Scientists Are Reviewing Amazon Products The Way They Actually Use Them

Scientists Are Reviewing Amazon Products The Way They Actually Use Them

Scientists are just like us: They buy things on Amazon. The difference is what they actually use their purchases for. That’s the basis behind science’s hashtag-du-jour, #ReviewForScience, in which researchers write reviews for everyday products – the way they really use them.

A tea infuser. Image: Ty Koznak/Flickr

It all began with Scottish PhD student Robyn Womack noticing writer John Birch’s Amazon review for a tea strainer. But he wasn’t using the tea balls for straining tea. He was putting ants inside the balls to see how they behaved if you moved them between colonies.

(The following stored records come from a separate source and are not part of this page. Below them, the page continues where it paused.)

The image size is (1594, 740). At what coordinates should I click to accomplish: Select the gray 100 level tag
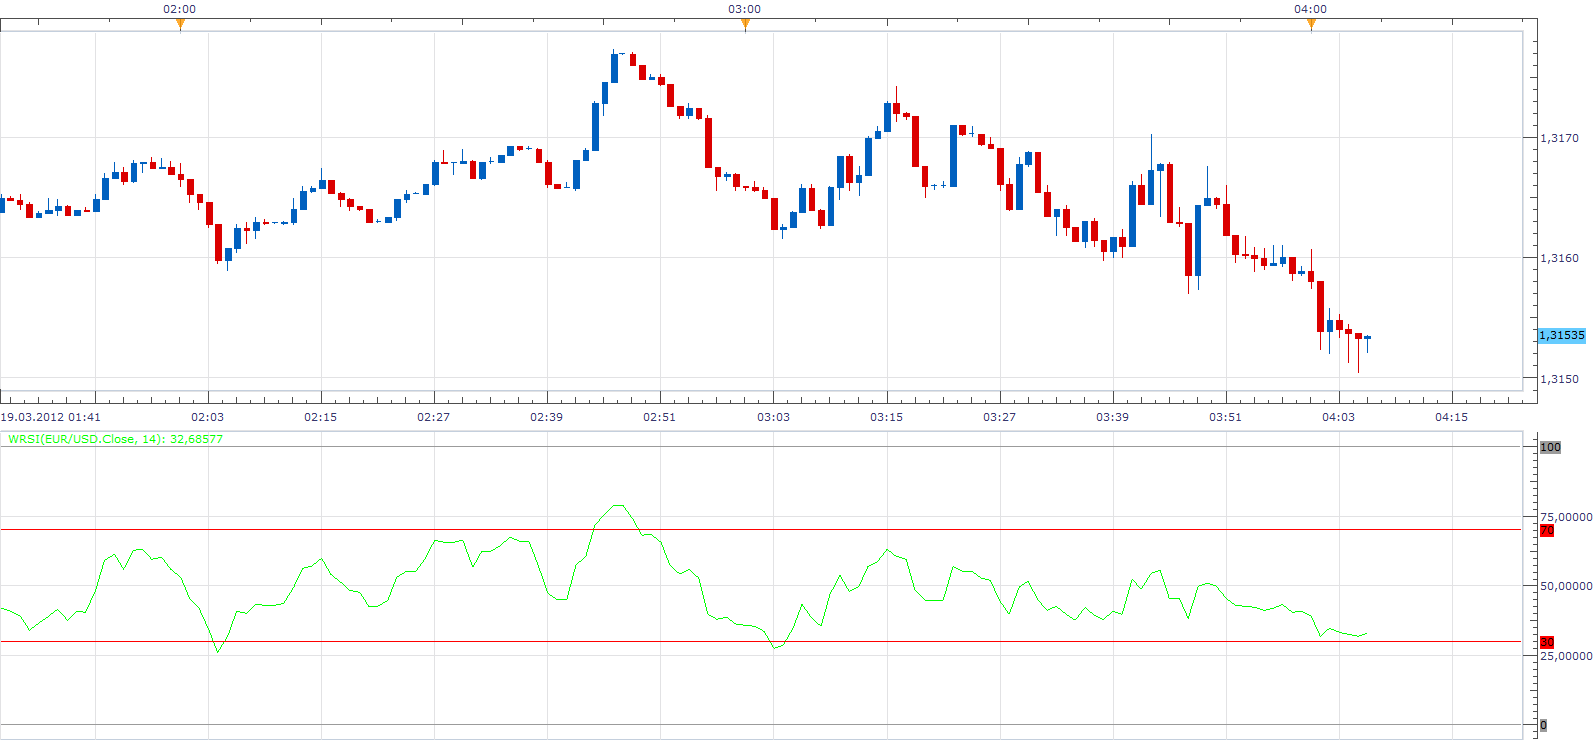click(1550, 447)
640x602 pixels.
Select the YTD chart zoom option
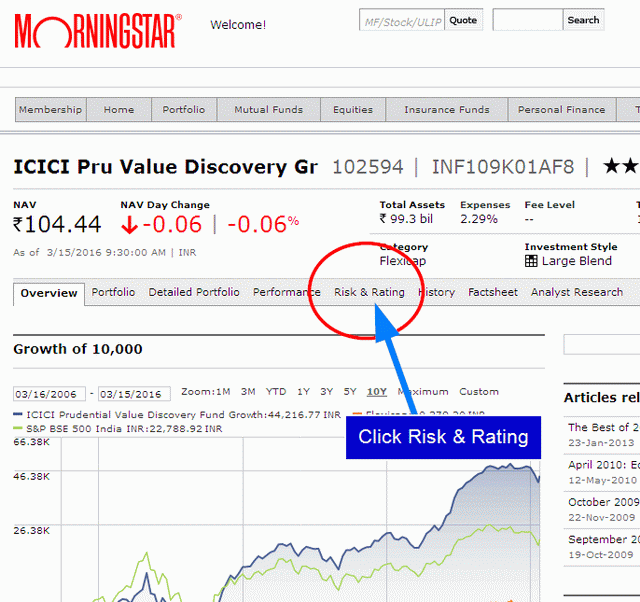point(276,392)
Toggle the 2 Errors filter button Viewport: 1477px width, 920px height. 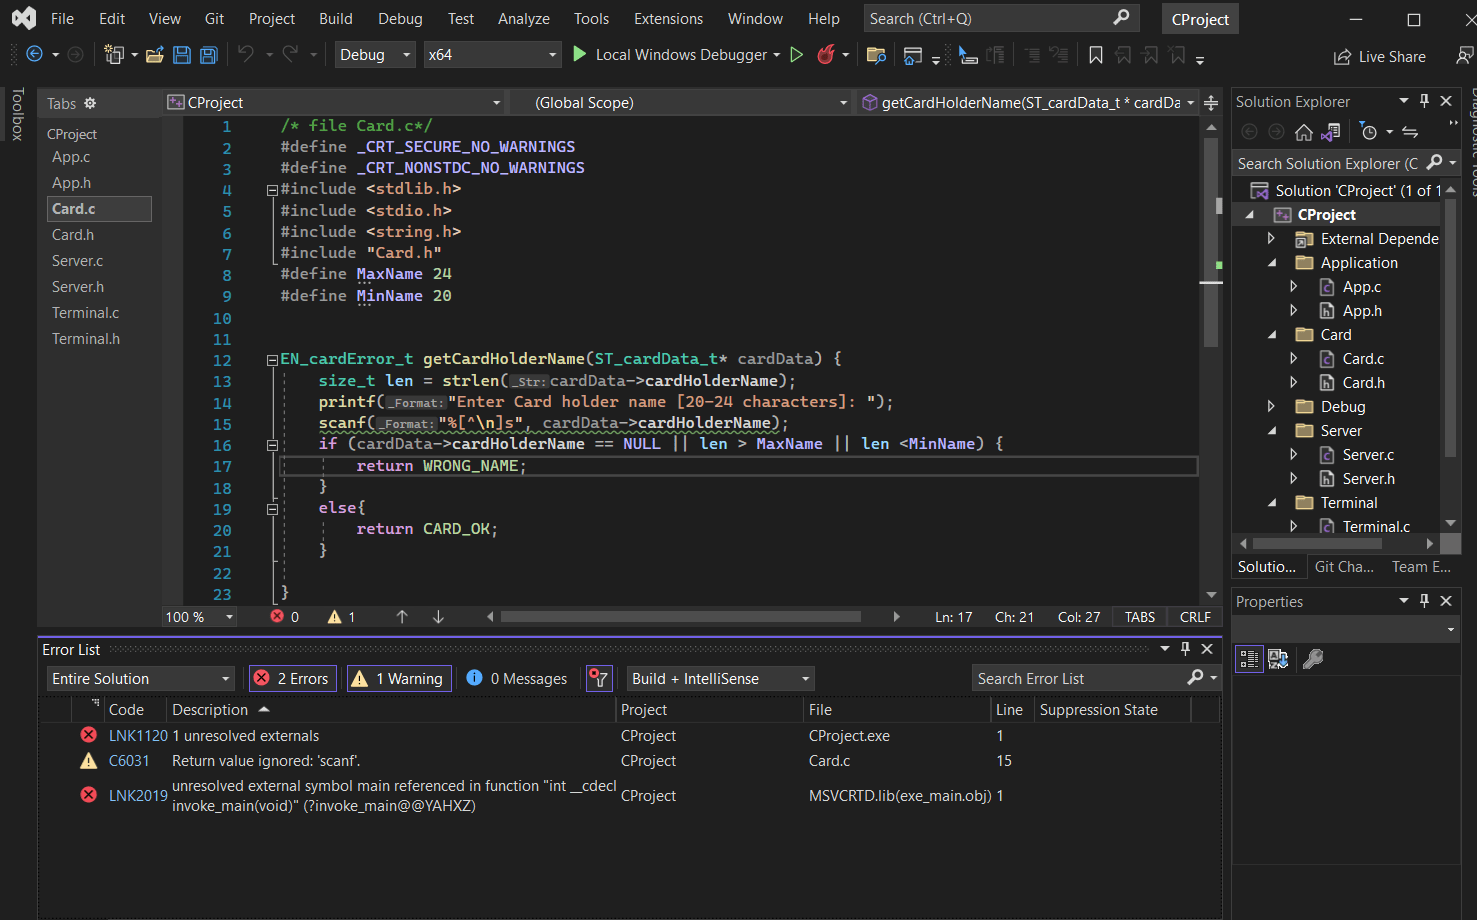[292, 678]
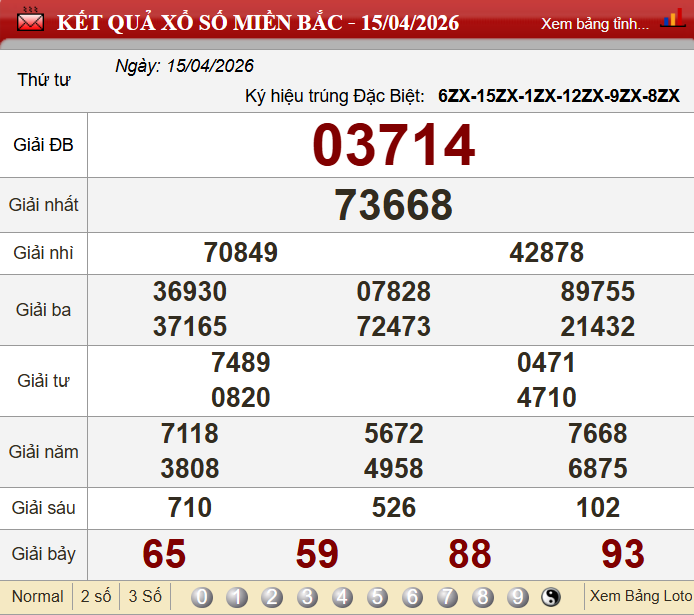Click special prize number 03714
The image size is (694, 615).
(393, 146)
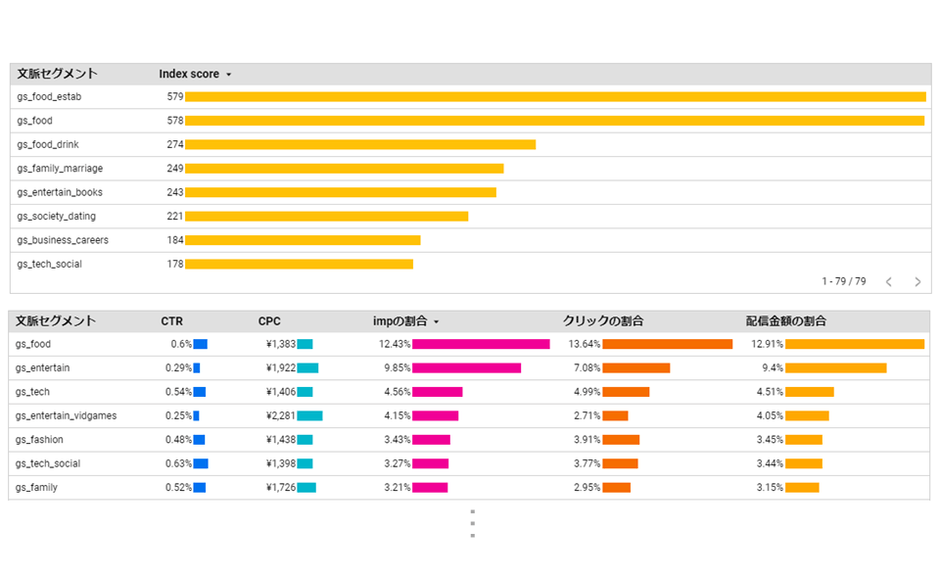Image resolution: width=940 pixels, height=588 pixels.
Task: Click the クリックの割合 column header
Action: pyautogui.click(x=603, y=321)

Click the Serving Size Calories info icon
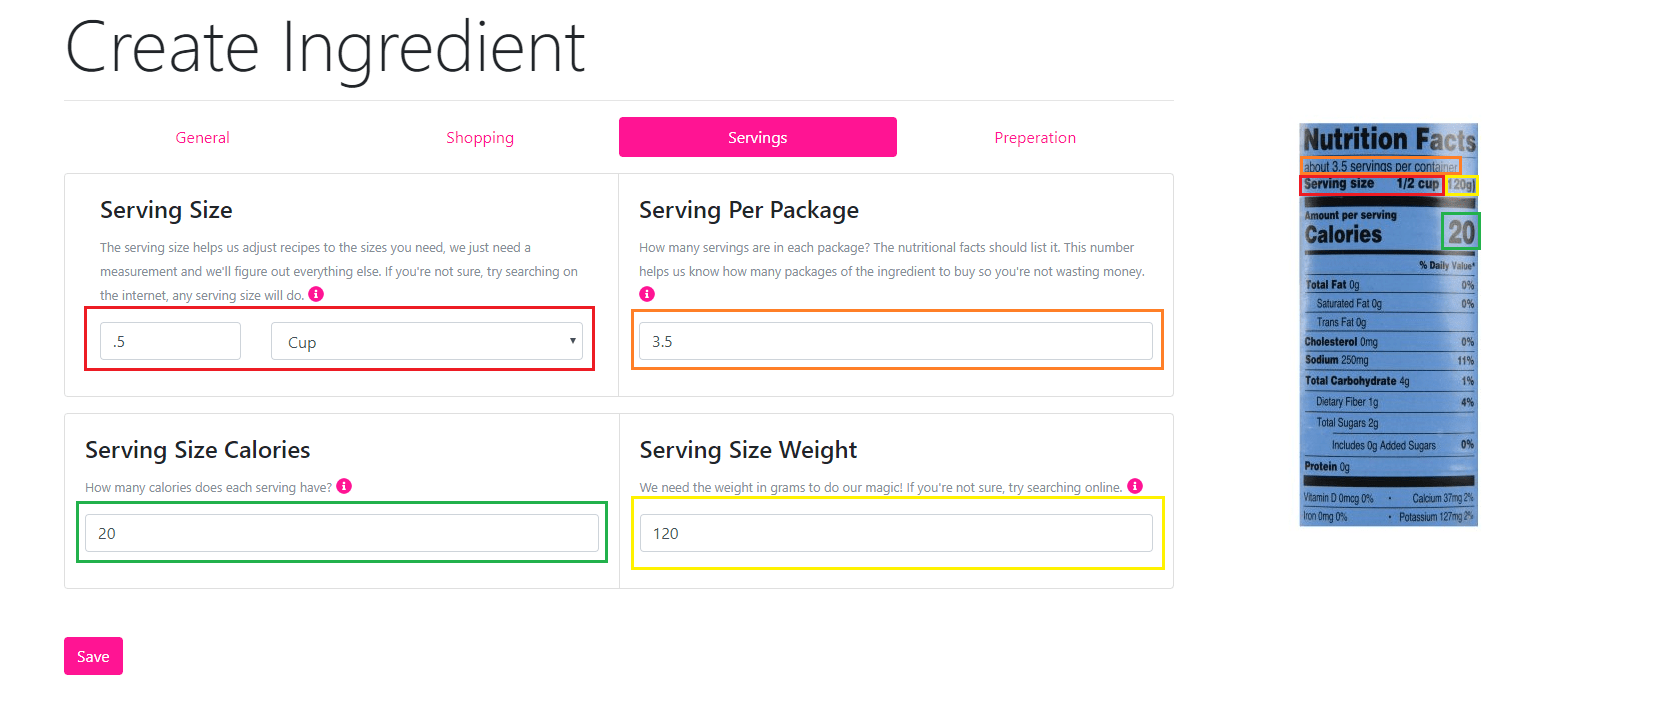pyautogui.click(x=344, y=486)
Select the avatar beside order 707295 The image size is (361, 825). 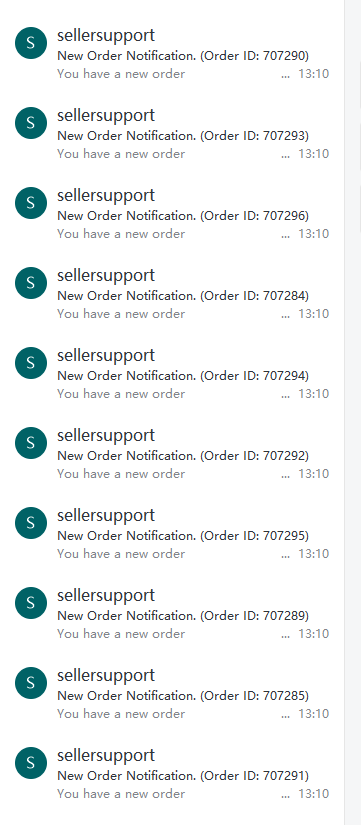click(x=31, y=523)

The strainers worked well – four stars.

Zoological Society of London PhD student Dani Rabaiotti (originally behind the DoesItFart hashtag) noticed the tweet and encouraged other scientists to share their own reviews using the #ReviewforScience hashtag. And things blew up from there.

UConn PhD student Austin Spence uses tomato cages to catch hummingbirds:

Fríða Jóhannesdóttir uses a leather punch to collect DNA samples:

Entomologist Jules Bristow uses condoms to feed blood-eating insects:

And entomologist Cameron Webb uses a ladle to collect insect larvae.

Not all of the reviews are great, though. Ecologist Noam Ross’ power drill isn’t powerful enough to collect permafrost sediment cores. Two stars.

There are a ton of others if you check out the hashtag. But Rabaiotti thinks these reviews can be useful as well as fun. She told Gizmodo in a DM:

I think is actually really helpful to share things that work for you as alternative equipment in science. Often scientists do such weird stuff that there isn’t actually a product manufactured for our needs – so we have to improvise! Sadly sometimes in scientific papers you can’t put “oh I measured my birds in a Pringles tube” or “I put the bats in small cotton make-up bags” so I thought Robyn’s original tweet was a great opportunity for us to share our own weird product use – what works and what doesn’t for your science.

Birds in a Pringles can? Yes, there a photo:

Don’t let anyone tell you science isn’t a creative field.